Gourmet Cheese and Veggies 




Soup and Bread Station

We started with few beers and enjoyed the clear vegetable soup and breads. What I would've loved is some butter served with hot breads. 

Dips and Pickles

The cold cuts, dips and appetizers is something that I indulged a lot and was left with no space for the mains. From the dips the hummus, babaganoush and roasted pumpkin dip was superb. From the salads I loved the turnip and feta salad, braised pear and goat cheese salad. My picks from appetizers were caprese with zaatar and crab roll fresh flavors and awesome taste.

Cold Cuts

Bite Size Appetizers 

Crab Rolls

Spiced Beet Roll

Cocktail Prawns

Exotic Pickled Fruit

Liver Pate on toast

Salads and Hummus

My Plate

Cheese Cigars and Falafel 

Crunchy Prawns

Pepperoni Pizza

Seekhs on Butter Naan

Grilled Chicken and Prawns in Harrisa Paste 

Creamy Chicken

Grilled Pork Sausages, Chicken and Lamb

Chicken Shawarma

The live counters is another feature on this buffet.
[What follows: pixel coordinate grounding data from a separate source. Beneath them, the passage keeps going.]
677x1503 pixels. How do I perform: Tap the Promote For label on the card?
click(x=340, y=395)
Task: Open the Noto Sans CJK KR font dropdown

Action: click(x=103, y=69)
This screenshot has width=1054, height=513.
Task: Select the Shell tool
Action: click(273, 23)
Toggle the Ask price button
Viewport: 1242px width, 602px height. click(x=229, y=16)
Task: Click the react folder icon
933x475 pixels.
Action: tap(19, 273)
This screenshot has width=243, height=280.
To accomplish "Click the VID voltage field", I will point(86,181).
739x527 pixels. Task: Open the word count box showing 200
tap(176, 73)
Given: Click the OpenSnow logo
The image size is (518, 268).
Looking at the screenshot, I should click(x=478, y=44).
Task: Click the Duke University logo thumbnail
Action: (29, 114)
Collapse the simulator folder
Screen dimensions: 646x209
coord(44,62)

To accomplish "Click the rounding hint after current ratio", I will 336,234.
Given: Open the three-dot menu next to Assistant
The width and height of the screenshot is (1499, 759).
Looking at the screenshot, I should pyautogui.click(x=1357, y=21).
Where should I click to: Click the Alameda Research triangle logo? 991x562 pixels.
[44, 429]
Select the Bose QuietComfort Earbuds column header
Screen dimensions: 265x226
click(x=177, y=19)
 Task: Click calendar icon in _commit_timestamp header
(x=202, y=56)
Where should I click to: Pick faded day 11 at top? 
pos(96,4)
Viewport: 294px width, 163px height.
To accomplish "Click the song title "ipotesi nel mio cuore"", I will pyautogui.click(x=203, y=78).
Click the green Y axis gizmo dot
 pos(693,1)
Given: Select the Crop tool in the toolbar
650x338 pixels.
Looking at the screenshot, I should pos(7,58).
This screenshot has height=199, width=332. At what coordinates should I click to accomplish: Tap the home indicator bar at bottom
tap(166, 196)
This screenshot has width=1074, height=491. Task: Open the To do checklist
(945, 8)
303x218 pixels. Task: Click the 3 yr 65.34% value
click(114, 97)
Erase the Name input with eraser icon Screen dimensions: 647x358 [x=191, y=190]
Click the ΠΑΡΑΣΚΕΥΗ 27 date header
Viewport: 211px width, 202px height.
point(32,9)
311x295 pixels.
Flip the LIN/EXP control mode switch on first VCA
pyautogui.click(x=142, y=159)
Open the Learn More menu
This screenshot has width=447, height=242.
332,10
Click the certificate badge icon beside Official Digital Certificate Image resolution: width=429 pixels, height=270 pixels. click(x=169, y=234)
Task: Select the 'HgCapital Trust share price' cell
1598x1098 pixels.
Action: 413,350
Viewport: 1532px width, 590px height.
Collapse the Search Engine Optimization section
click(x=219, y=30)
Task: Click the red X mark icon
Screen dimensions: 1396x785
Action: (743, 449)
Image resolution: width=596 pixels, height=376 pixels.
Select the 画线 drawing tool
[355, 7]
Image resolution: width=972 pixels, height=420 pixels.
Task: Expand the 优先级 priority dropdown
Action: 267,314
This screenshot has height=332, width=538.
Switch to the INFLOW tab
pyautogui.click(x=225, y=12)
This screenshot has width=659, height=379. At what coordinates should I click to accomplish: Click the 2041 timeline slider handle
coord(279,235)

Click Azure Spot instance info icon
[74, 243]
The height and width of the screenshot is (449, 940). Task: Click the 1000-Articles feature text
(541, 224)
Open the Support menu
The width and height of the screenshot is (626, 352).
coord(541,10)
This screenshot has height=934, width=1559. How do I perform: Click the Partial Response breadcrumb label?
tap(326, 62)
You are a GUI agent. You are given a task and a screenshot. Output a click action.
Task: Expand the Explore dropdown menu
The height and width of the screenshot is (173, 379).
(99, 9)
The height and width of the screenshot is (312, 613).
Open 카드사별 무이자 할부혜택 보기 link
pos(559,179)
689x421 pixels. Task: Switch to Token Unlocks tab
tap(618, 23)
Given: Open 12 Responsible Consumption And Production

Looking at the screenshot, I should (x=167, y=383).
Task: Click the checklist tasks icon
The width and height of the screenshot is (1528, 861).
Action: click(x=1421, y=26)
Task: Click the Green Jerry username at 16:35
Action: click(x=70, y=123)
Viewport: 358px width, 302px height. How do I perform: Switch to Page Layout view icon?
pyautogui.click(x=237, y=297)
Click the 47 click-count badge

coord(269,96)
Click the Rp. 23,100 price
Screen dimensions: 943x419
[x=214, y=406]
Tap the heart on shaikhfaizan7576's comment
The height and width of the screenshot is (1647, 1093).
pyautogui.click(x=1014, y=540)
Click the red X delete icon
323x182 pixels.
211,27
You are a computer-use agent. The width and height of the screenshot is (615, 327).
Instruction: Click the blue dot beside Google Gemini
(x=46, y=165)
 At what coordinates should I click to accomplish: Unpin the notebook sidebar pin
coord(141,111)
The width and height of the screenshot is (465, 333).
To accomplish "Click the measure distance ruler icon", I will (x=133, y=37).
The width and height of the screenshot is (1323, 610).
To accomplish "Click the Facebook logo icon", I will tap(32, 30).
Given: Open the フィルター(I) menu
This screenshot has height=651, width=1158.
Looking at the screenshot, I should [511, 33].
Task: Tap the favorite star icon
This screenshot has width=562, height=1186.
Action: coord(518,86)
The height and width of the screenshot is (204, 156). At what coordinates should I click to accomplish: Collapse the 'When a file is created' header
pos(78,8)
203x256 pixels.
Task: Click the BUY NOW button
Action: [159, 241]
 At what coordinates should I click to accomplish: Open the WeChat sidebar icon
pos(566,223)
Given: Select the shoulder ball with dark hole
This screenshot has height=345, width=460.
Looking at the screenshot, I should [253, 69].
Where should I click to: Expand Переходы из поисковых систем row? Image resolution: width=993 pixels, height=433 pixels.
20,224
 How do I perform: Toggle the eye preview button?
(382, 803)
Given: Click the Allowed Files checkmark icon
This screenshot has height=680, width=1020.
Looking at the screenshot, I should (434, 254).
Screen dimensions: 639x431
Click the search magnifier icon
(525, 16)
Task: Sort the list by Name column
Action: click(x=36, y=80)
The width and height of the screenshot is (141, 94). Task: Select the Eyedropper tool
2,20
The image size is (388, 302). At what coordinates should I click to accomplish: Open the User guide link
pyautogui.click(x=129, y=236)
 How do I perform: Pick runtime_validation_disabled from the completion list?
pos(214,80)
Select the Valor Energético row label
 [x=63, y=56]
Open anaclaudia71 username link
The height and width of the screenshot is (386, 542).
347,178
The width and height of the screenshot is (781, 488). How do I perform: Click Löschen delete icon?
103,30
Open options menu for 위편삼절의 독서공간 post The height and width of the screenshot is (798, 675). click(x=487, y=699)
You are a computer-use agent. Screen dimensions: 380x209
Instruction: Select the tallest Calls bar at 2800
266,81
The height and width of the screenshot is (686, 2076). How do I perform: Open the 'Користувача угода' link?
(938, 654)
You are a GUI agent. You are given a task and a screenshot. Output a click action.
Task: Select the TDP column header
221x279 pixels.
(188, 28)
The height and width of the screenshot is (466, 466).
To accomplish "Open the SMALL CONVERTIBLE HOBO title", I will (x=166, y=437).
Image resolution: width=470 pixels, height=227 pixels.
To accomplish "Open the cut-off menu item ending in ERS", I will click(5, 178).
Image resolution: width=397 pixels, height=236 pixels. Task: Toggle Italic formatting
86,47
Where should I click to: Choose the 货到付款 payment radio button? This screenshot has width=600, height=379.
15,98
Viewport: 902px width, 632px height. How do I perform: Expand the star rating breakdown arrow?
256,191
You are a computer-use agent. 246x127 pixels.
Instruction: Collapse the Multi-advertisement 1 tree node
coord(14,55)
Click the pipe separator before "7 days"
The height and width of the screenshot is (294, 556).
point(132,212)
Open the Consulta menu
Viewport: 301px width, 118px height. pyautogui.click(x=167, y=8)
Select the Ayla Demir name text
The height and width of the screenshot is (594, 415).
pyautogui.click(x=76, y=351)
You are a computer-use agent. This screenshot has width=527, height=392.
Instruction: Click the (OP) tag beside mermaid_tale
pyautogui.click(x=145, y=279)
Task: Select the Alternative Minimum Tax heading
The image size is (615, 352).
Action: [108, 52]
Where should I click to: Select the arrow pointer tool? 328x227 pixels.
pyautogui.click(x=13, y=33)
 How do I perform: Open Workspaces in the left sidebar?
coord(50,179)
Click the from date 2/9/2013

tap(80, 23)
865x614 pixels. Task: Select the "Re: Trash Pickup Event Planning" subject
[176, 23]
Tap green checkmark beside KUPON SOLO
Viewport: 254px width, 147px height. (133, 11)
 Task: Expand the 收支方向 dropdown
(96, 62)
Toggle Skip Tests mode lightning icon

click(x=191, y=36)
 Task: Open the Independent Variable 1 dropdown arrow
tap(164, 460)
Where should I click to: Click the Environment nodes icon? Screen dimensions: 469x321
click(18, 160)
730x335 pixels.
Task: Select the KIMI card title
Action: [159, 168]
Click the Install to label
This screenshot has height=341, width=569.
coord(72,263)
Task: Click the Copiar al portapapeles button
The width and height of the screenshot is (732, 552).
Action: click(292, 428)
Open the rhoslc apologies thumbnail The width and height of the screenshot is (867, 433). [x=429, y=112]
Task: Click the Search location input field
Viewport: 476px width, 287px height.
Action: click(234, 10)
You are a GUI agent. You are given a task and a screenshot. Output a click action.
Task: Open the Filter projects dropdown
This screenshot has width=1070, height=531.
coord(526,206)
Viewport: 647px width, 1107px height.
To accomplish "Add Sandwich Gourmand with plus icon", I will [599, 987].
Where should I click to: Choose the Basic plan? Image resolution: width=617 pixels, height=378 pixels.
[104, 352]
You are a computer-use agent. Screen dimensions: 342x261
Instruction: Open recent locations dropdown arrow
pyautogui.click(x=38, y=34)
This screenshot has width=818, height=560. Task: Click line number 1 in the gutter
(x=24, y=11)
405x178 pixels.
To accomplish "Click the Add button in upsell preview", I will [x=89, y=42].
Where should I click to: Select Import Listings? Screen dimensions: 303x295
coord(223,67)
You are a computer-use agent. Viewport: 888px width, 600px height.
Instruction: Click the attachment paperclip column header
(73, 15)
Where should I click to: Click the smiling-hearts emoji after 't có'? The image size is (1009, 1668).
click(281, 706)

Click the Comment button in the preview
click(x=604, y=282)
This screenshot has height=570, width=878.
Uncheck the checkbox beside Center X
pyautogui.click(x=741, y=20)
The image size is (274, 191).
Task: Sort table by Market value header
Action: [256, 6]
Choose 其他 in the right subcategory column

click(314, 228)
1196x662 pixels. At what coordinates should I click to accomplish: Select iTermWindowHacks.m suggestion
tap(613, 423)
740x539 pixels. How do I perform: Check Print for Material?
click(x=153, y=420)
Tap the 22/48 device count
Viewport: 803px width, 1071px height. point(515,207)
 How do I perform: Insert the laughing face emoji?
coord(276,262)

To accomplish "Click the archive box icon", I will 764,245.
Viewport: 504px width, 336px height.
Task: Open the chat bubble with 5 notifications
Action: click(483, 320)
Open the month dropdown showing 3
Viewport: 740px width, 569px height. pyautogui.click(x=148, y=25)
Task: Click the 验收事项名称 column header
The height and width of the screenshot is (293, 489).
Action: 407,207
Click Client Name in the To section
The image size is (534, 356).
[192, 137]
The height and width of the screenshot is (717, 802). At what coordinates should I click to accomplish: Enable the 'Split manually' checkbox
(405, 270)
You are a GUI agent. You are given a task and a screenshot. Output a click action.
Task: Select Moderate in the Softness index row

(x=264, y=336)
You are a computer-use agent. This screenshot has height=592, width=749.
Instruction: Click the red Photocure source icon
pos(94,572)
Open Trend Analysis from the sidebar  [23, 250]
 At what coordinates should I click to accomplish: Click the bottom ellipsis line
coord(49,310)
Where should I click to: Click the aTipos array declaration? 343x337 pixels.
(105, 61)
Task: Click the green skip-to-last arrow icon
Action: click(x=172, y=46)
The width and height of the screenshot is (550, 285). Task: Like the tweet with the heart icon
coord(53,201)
We enjoyed watching chefs create grilled pizzas, chicken and seekhs...the aromas from the live counters was amazing. 

What I enjoyed from the live counters were prawn fitters, seekhs, shawarma, grilled pizza were too good totally appreciate the efforts of chefs. 

Buffet Table

Veg Delicacies 
Roasted Pepper Savory Muffins
Spiced Artichoke with Sun dried tomato Croquettes
Vegetable stuffed in spinach crepes
Mushroom risotto
Basbousa
Grilled vegetable briami
Avri meshwi

We tasted small portions from the mains the mushroom risotto was creamy perfectly done. Muffins and spinach crepes were innovative very good presentation...What I liked in the veg selection was the basbousa sweet and savory tasted really good with grilled chicken.


Non-Veg Delicacies 
Lamb Scallop-Pian
Char Grilled Chicken
Jambalaya
Tenderloin
Savory Chicken Muffin
Seared Himalayan Trout
Roasted Pork belly

The himalayan trout, jambalaya and chicken muffin was good. I would've liked few dishes like lamb and chicken to be bit spicy..Jambalaya was a let down dish it was dry and not moist..

My Plate

Dessert Table

Dessert Spread was amazing we loved the coffee mousse cake,  chocolate teapot, raspberry mousse and pannacotta. The word is “huge.” Come hungry, plan to share. Overall our experience was very good worth every penny for sure will recommend Azure for your next family dine out.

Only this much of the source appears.